- **課題の指示**
(a) ニックスについての文章のうち「昨シーズン、ニューヨーク・ニックスは」以降の部分を、主な事実を残して箇条書きに書き直しなさい。
(b) ニックスについての文章によると、ニックスの昨シーズンのレギュラーシーズン成績は何勝何敗か答えなさい。
(c) ニックスについての文章を、最後の文の続きから書き進めてください。

現役時代にプレイしていた古巣ニックスに球団社長として帰ってきたフィル・ジャクソン現役時代にプレイしていた古巣ニックスに球団社長として帰ってきたフィル・ジャクソン 昨シーズン、ニューヨーク・ニックスは久しぶりに大きく飛躍しました。レギュラーシーズン54勝28敗で19年ぶりの地区優勝を果たし、イースタン・カンファレンス2位でプレイオフに進出。さらにカンファレンス準決勝まで駒を進め、ニックスファンを大いに喜ばせてくれました。躍進の原動力となったのは、自身初となるNBA得点王に輝いたスモールフォワードのカーメロ・アンソニーです。カーメロが得点を奪いまくり、センターのタイソン・チャンドラーがインサイドを制圧。また、シックスマンのJ.R.スミスがしっかりと仕事をこなすなど、攻守に渡ってバランスの良いバスケットを披露していました。

対象座標に関する記載

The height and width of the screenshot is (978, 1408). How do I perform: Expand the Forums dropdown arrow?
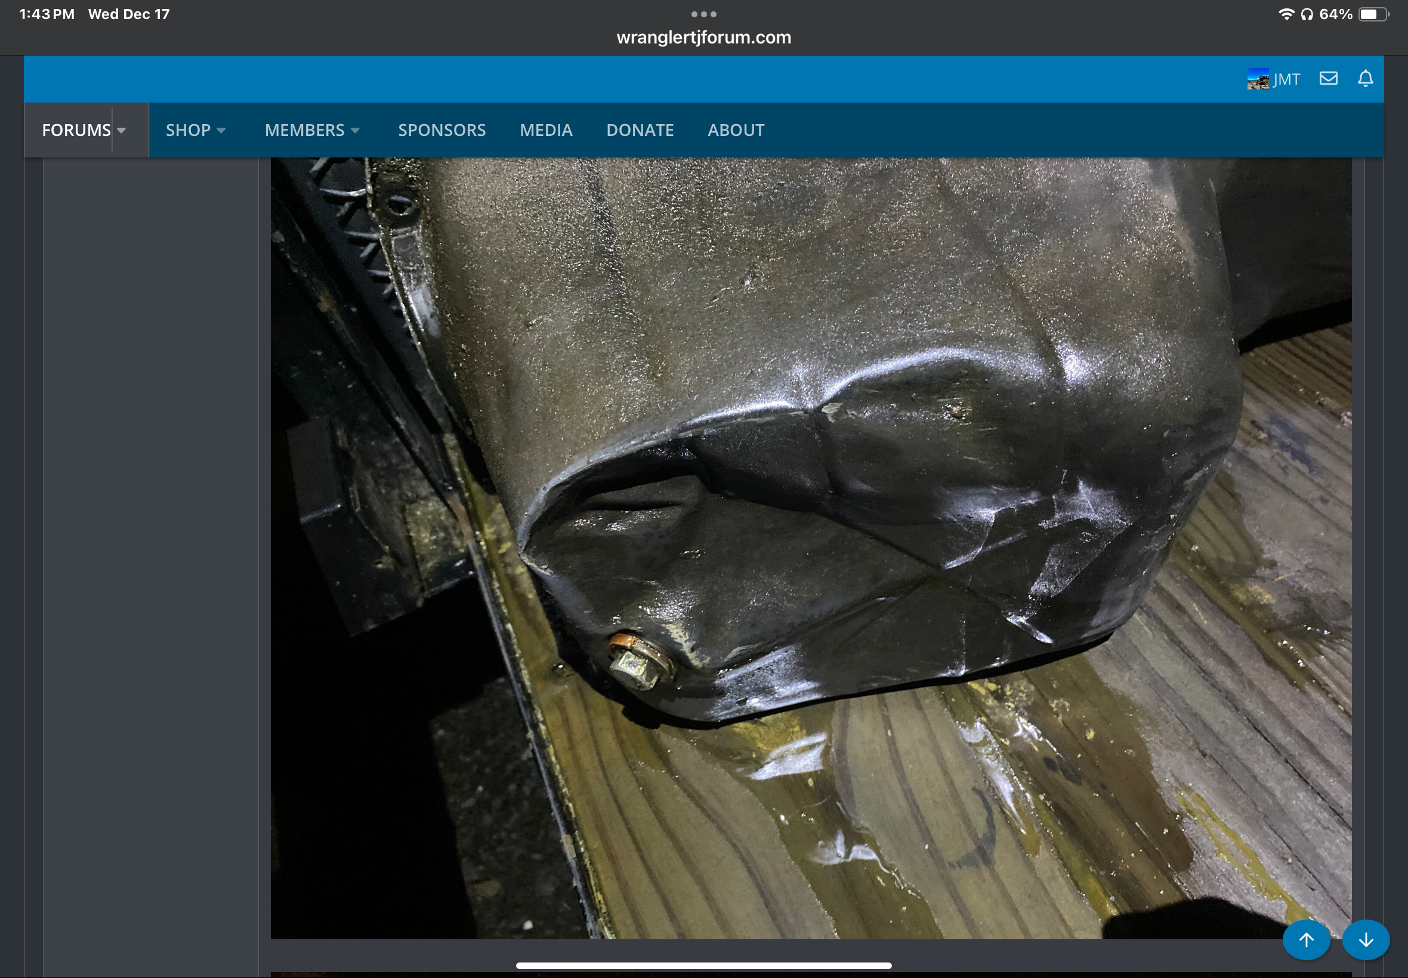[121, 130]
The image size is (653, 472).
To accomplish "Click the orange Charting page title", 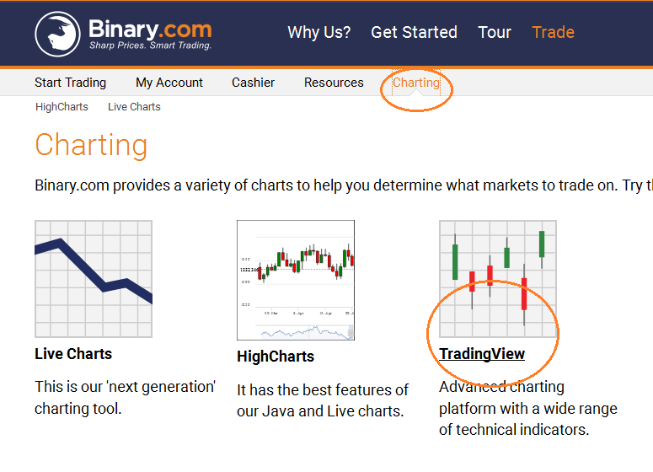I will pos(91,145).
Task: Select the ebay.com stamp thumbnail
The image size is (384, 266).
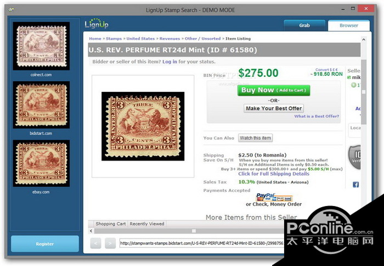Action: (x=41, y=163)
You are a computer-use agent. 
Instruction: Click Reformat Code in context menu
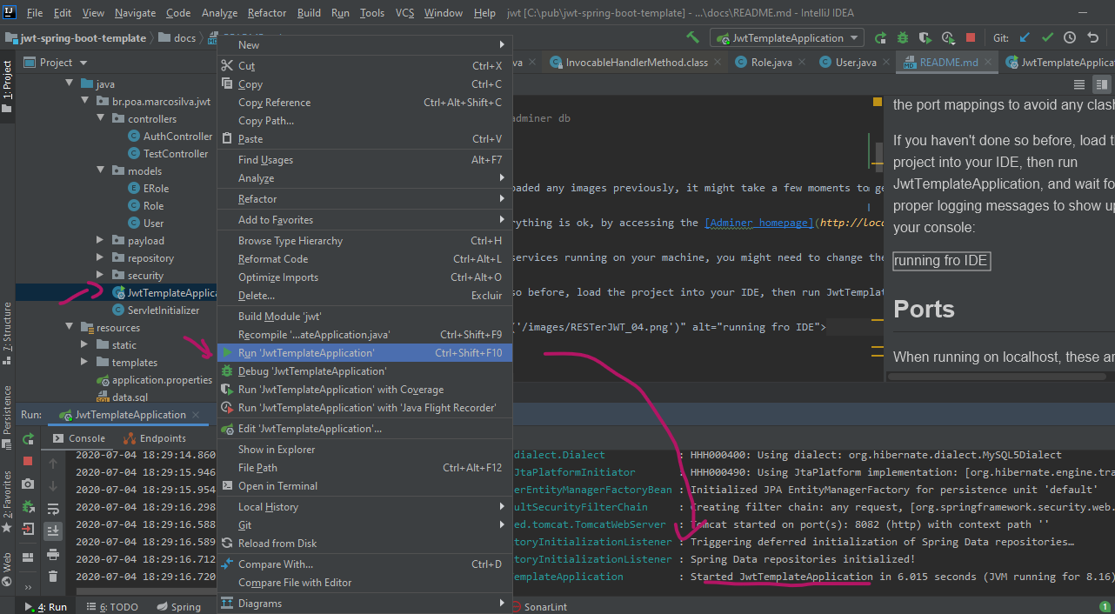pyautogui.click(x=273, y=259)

- **各問の解答**
(a)
- 昨シーズン、ニックスはレギュラーシーズン54勝28敗で19年ぶりに地区優勝した。
- イースタン・カンファレンス2位でプレイオフに進出し、カンファレンス準決勝まで勝ち進んだ。
- 躍進の原動力は、自身初のNBA得点王となったスモールフォワードのカーメロ・アンソニーだった。
- センターのタイソン・チャンドラーがインサイドを制圧し、シックスマンのJ.R.スミスもしっかりと仕事をこなした。
- 攻守に渡ってバランスの良いバスケットを披露した。

(b) 54勝28敗です。

(c)
 しかし今シーズン、残り10試合を残して30勝42敗(3月27日現在)。イースタン・カンファレンスで9位に沈み、プレイオフ進出は厳しい状況にあります。なぜ、こんなにも下位に低迷してしまったのか――。原因のひとつは、シーズン前半戦にチャンドラーやアーマレ・スタウダマイアーなどの主力選手をケガで欠いたことでしょう。インサイドに強いセンターのチャンドラーとパワーフォワードのアーマレを失ったことで、ニックスはアウトサイドからの攻撃が多くなってしまいました。その結果、ニックスは3ポイントシュートばかりを狙う「3ポイントチーム」になってしまったのです。昨シーズンとまったく違うスタイルになったことが、競った試合で勝ち切れなかった要因ではないでしょうか。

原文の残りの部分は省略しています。